Она почувствовала, как захватило дыхание и начали подкашиваться ноги. Павел встал.

— Людмилочка.

Повалилась ему на руки. Потом оторвалась от него, как безумная.

— Не верю.

Опустилась на кровать и разрыдалась.

Хлынуло наружу накопившееся за много лет. Сломалась воля. Павел гладил ее волосы, лицо. Молчал. Так продолжалось почти до полуночи.

Потом она заговорила:

— В нашей семье после войны оставался только один мой младший брат Игорь. Ты знаешь. Два года назад он умер, так и не залечив раны. Следом за ним умерла и мама. Ей больше нечего было делать на этом свете. А я, видишь, без ноги, калека, живу. Ты приехал узнать, какая я? Я сильная. Поверишь?

Он целовал ее, прятал лицо в льняных волосах. И опять, как и много лет назад, вспыхивал в сердце огонь. Было нестерпимо больно за ее, Людмилкино, горе и за себя. Кто посмел обломить веточки, наполненные жизнью и способные разрастаться? И кто посмеет это еще раз?

Только перед рассветом Павел уехал в Рябиновку.

Старое начиналось сначала.

Бывая в бригадах, Павел всякий раз старался попасть на границу с соседней областью, а там катил в Артюхи. Долгие ночи были они вдвоем. Иногда встречались на выпасах, в заброшенной пастухами избушке.

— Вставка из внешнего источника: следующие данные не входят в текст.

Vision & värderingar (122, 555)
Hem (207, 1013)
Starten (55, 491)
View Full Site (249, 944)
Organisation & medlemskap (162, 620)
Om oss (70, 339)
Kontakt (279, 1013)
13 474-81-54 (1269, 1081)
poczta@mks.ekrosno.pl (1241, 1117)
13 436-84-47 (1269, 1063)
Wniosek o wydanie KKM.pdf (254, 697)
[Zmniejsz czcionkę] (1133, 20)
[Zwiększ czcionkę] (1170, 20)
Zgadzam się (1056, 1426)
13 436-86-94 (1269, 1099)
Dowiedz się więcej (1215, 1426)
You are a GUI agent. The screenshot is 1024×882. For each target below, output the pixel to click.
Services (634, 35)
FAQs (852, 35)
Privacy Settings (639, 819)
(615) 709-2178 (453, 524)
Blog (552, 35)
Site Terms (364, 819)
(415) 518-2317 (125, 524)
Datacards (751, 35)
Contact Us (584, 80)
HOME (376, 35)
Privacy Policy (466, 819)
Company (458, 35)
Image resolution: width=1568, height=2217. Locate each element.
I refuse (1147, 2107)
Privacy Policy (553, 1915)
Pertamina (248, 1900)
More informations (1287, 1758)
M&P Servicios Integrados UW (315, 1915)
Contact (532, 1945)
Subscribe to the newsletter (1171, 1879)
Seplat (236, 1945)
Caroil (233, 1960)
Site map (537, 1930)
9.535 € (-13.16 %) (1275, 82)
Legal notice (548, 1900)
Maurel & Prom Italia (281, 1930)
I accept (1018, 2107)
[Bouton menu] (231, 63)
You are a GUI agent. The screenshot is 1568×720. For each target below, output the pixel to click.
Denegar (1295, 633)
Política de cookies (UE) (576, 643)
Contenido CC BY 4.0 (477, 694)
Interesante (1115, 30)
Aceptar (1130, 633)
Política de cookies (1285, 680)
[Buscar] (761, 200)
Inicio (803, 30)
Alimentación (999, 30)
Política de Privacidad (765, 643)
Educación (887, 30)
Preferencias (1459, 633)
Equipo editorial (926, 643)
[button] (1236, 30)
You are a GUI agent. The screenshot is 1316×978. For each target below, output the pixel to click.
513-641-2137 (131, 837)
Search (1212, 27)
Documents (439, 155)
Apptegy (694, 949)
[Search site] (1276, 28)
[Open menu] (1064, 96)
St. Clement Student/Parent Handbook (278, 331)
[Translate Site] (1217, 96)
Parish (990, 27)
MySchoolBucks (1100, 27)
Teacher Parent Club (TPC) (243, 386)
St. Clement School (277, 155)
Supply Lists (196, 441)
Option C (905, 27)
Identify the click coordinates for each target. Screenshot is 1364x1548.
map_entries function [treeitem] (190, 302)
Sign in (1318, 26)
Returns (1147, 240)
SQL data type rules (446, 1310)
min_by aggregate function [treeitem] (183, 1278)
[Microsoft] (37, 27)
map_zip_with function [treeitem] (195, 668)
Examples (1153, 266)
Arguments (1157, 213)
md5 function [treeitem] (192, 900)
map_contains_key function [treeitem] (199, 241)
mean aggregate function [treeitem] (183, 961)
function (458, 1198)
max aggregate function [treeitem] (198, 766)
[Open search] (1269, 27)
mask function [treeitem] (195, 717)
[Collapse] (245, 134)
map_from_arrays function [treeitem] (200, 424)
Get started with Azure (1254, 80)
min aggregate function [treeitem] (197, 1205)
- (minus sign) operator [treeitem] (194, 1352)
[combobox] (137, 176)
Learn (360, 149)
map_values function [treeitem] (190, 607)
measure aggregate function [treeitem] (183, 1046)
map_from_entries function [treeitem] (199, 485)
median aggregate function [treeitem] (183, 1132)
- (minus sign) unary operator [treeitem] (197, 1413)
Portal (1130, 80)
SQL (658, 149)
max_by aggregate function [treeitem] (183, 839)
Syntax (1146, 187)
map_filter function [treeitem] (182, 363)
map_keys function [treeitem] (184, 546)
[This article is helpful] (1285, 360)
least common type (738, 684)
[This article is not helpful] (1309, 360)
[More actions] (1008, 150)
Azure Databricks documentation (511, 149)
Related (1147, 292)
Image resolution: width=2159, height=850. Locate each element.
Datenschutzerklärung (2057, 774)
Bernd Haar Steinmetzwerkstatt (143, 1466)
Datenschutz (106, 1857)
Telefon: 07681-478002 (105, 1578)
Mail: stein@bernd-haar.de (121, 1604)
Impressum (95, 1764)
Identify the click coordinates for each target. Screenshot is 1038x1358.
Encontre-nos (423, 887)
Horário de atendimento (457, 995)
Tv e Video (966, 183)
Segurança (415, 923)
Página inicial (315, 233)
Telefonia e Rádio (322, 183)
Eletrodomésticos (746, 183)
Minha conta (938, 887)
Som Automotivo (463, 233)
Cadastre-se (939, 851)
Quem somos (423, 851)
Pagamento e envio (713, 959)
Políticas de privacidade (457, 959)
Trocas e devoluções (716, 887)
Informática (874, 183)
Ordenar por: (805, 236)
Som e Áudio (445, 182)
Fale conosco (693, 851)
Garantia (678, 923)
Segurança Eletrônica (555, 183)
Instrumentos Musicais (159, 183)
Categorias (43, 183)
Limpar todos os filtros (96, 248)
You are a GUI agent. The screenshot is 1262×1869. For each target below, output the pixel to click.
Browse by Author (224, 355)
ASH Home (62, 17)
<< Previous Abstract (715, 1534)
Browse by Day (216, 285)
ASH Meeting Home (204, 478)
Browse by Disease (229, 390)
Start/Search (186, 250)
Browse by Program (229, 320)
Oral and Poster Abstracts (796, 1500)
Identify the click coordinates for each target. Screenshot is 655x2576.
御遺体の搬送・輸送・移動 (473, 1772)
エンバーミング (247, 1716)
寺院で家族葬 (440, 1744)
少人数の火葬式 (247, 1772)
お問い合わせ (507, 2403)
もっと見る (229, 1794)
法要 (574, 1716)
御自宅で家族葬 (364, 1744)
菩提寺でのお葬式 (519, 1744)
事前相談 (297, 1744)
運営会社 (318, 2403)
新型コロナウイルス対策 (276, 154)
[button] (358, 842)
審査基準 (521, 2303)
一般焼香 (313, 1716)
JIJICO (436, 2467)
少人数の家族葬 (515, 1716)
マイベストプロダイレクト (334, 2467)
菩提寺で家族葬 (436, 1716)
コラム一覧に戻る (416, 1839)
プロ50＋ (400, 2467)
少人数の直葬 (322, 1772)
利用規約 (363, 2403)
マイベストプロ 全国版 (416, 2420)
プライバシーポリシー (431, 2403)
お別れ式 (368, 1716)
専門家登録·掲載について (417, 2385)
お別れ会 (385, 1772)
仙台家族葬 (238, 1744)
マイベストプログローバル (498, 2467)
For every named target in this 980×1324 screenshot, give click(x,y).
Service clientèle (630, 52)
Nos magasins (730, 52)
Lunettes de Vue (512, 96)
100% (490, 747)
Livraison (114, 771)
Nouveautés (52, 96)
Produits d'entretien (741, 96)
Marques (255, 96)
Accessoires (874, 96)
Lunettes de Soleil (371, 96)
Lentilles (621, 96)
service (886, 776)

Они были муж и жена. И понимали, что долго все это продолжаться не может.

— Я слышала когда-то поэтические строчки: «На несчастье друга может каждый строить счастье сам». Я ненавижу такую поэзию…

— Люблю тебя.

— Об этом должна знать твоя Света. Ты должен сам сказать ей об этом.

— Но как?

— Откуда я знаю? Господи!

Людмила ловила его взгляд, горбилась по-старушечьи, кутаясь в пуховый платок, плакала. Всю жизнь он, Крутояров, оставался для нее самой больной болью. И там, в госпитале, когда перетащили их в чистую палату и принесли русские газеты, ревела она над Указом о награждении Крутоярова орденом Ленина, и там, в институте, когда читала она письмо матери. И многие-многие годы он один, Крутояров, и как жить без него?

…Шило в мешке не утаишь.

Однажды Павел, приехав домой от Долинской, застал в слезах Светлану.

— Что случилось? Заболела?

— Заболела. И очень. На, прочти. Третье уже такое получаю. — Она подала ему розовый квадратик промокашки:

«Светлана Дмитриевна!

Берегите Павла Николаевича. Он связан с Долинской, агрономшей из Артюхов. Он, это уже проверено, встречается с ней. Если не верите, прилагаем фотографии. Это он со своей любовницей в лесу. Видите, как он за ней ухаживает.

Ваши доброжелатели»

Павел побелел. Ушел в соседнюю комнату. Не мог сказать Светлане даже несколько слов: «Все это правда». Не хватило сил.

* * *

Тяжелее всех было Стеньке. Он любил их обоих вместе. И в сердце его росла тревога.

Стенька учился в областном городе, в пединституте, и всю летнюю практику и каникулы проводил в Рябиновке. Он считал себя взрослым человеком, гражданином, равным отцу и матери во всех отношениях. Это так и было. Но Павел и Светлана будто не видели первые взрослые Стенькины шаги, жили далекой от его студенческих забот жизнью. Степан оценивал все происходящее в одиночку, и ему до боли, до крика хотелось, чтобы отец и мать не разрушили семью. Он призывал на помощь какой-то не ведомый ему самому случай, чтобы сохранить все, как было.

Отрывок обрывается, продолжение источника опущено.